According to the indictment, the defendants operated a dogfight gambling enterprise, named “229 Boys Kennels, Inc.”, from about April 2006 to April 2010 in Albany, Georgia. The defendants produced, promoted and participated in dogfight gambling shows throughout the Southeast, including other parts of Georgia and Florida. The defendants bred, purchased, sold, and trained American Pit Bull Terriers for the purposes of dogfight gambling. The dogs were bred with dogs owned by, purchased from, and sold to individuals from other parts of Georgia, Florida, Alabama, South Carolina and North Carolina.

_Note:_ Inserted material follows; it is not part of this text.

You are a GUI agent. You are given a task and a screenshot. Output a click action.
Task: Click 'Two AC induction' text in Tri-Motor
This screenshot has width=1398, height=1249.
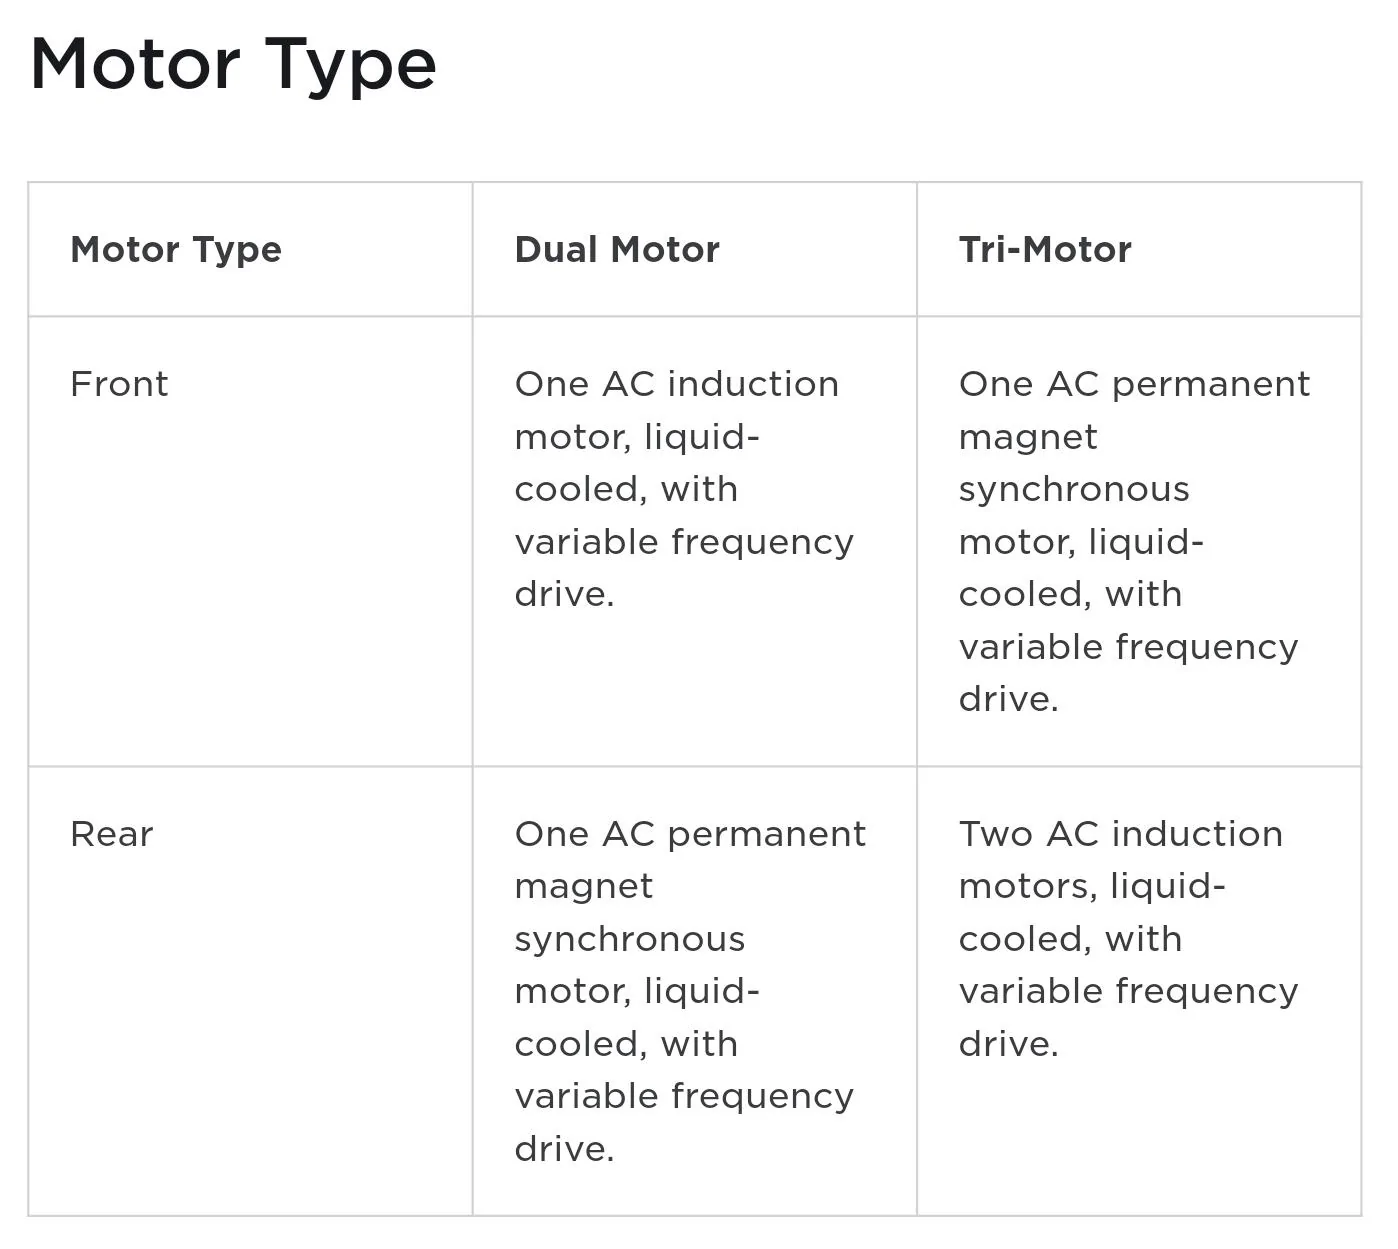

The indictment further alleges that “229 Boys Kennels, Inc.” advertised and promoted the prowess of “229 Boys Kennels, Inc.” canine stock through online websites and publications and word of mouth to increase the value of “229 Boys Kennels, Inc.” stock for sale and to increase prize amounts for matches at dogfight gambling shows. Dogs not selected to continue fighting in “229 Boys Kennels, Inc.” were exterminated by bludgeoning them in the head with a hammer, slamming them on the ground until dead, and by other inhumane methods.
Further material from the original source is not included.